How much energy will be liberated upon the combustion of 12.5 grams of ethene?
C2H4(g) + 3O2(g) ----> 2CO2(g) + 2H2O(g)
Delta H = -1387.4 kj
q = 1387.4 kJ x (12.5 g/26 g) = ? kJ liberated
To calculate the amount of energy liberated upon the combustion of ethene (C2H4), you will need to use the equation you provided and the given enthalpy change (ΔH). The molar mass of ethene is required to convert the given mass of ethene into moles.

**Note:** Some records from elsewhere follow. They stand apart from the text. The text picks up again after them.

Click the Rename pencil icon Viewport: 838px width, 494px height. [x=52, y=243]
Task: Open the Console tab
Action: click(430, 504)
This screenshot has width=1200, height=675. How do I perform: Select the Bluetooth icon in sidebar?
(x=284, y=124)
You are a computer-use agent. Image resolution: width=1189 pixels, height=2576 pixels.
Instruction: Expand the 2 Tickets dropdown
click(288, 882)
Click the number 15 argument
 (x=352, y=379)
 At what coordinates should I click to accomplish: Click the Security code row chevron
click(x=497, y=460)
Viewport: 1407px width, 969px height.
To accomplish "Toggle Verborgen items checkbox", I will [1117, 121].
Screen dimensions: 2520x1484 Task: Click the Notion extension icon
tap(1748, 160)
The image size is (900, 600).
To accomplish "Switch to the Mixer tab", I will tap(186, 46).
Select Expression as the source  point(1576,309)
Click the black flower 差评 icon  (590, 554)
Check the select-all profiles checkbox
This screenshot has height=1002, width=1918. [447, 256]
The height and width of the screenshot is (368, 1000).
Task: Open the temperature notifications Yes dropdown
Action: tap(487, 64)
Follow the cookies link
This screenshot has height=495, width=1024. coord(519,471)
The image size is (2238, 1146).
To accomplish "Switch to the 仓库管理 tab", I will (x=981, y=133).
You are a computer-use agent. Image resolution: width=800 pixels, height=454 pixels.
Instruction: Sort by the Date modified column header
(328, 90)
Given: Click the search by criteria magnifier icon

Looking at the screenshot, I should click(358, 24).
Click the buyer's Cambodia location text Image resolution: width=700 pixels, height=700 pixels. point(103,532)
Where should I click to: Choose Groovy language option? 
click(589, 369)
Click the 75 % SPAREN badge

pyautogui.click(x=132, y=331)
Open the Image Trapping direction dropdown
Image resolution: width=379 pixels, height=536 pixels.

1. Calculate the number of moles of C2H4:
- Molar mass of C2H4 = 2(12.01 g/mol) + 4(1.01 g/mol) = 28.05 g/mol
- Moles of C2H4 = Mass / Molar mass = 12.5 g / 28.05 g/mol
2. Use the balanced chemical equation to determine the molar ratio between C2H4 and ΔH:
- According to the equation:
C2H4(g) + 3O2(g) -> 2CO2(g) + 2H2O(g)
- From the equation, you can see that the stoichiometric coefficient of C2H4 is 1, and the stoichiometric coefficient of ΔH is -1387.4 kJ.
3. Calculate the energy liberated:
- Energy liberated = Moles of C2H4 x ΔH
- Calculate: Energy liberated = Moles of C2H4 x ΔH = (12.5 g / 28.05 g/mol) x -1387.4 kJ/mol
By following these steps, you will be able to determine the amount of energy liberated upon the combustion of 12.5 grams of ethene.